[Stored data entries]
**********

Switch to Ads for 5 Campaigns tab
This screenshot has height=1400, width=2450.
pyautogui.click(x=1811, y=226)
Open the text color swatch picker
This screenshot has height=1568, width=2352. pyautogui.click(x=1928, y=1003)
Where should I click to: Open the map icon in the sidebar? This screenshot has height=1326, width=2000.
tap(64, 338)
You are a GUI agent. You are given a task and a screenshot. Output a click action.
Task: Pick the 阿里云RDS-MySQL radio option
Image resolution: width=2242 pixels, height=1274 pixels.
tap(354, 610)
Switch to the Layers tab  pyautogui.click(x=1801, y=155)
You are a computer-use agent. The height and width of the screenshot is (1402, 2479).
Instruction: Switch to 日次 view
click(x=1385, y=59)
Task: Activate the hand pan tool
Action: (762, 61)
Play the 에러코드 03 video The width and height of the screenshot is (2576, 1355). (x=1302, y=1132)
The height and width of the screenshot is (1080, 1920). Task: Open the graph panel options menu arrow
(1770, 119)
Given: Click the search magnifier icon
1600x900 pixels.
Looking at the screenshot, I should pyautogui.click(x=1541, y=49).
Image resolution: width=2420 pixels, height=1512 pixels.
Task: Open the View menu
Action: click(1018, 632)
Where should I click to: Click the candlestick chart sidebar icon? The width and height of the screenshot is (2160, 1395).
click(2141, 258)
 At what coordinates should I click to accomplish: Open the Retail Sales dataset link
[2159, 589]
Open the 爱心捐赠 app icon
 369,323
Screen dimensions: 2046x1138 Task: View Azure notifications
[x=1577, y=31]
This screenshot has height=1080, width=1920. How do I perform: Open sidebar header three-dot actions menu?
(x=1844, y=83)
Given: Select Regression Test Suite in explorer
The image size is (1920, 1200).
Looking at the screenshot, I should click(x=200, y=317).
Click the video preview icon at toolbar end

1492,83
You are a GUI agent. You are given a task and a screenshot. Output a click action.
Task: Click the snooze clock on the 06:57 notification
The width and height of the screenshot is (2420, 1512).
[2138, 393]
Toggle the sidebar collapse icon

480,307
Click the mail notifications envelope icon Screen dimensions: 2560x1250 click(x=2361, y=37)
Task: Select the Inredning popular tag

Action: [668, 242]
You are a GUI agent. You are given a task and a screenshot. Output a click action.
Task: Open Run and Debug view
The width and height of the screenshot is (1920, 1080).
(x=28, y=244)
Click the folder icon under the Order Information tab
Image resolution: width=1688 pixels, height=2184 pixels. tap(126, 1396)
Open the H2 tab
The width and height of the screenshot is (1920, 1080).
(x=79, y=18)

**********

_INSTRUCTIONS TO FOLLOW_
Each record must be output word for word.

_YOUR RESPONSE_
Switch to Ads for 5 Campaigns tab
This screenshot has height=1400, width=2450.
pyautogui.click(x=1811, y=226)
Open the text color swatch picker
This screenshot has height=1568, width=2352. pyautogui.click(x=1928, y=1003)
Where should I click to: Open the map icon in the sidebar? This screenshot has height=1326, width=2000.
tap(64, 338)
You are a GUI agent. You are given a task and a screenshot. Output a click action.
Task: Pick the 阿里云RDS-MySQL radio option
Image resolution: width=2242 pixels, height=1274 pixels.
tap(354, 610)
Switch to the Layers tab  pyautogui.click(x=1801, y=155)
You are a computer-use agent. The height and width of the screenshot is (1402, 2479).
Instruction: Switch to 日次 view
click(x=1385, y=59)
Task: Activate the hand pan tool
Action: (762, 61)
Play the 에러코드 03 video The width and height of the screenshot is (2576, 1355). (x=1302, y=1132)
The height and width of the screenshot is (1080, 1920). Task: Open the graph panel options menu arrow
(1770, 119)
Given: Click the search magnifier icon
1600x900 pixels.
Looking at the screenshot, I should pyautogui.click(x=1541, y=49).
Image resolution: width=2420 pixels, height=1512 pixels.
Task: Open the View menu
Action: click(1018, 632)
Where should I click to: Click the candlestick chart sidebar icon? The width and height of the screenshot is (2160, 1395).
click(2141, 258)
 At what coordinates should I click to accomplish: Open the Retail Sales dataset link
[2159, 589]
Open the 爱心捐赠 app icon
 369,323
Screen dimensions: 2046x1138 Task: View Azure notifications
[x=1577, y=31]
This screenshot has height=1080, width=1920. How do I perform: Open sidebar header three-dot actions menu?
(x=1844, y=83)
Given: Select Regression Test Suite in explorer
The image size is (1920, 1200).
Looking at the screenshot, I should click(x=200, y=317).
Click the video preview icon at toolbar end

1492,83
You are a GUI agent. You are given a task and a screenshot. Output a click action.
Task: Click the snooze clock on the 06:57 notification
The width and height of the screenshot is (2420, 1512).
[2138, 393]
Toggle the sidebar collapse icon

480,307
Click the mail notifications envelope icon Screen dimensions: 2560x1250 click(x=2361, y=37)
Task: Select the Inredning popular tag

Action: [668, 242]
You are a GUI agent. You are given a task and a screenshot. Output a click action.
Task: Open Run and Debug view
The width and height of the screenshot is (1920, 1080).
(x=28, y=244)
Click the folder icon under the Order Information tab
Image resolution: width=1688 pixels, height=2184 pixels. tap(126, 1396)
Open the H2 tab
The width and height of the screenshot is (1920, 1080).
(x=79, y=18)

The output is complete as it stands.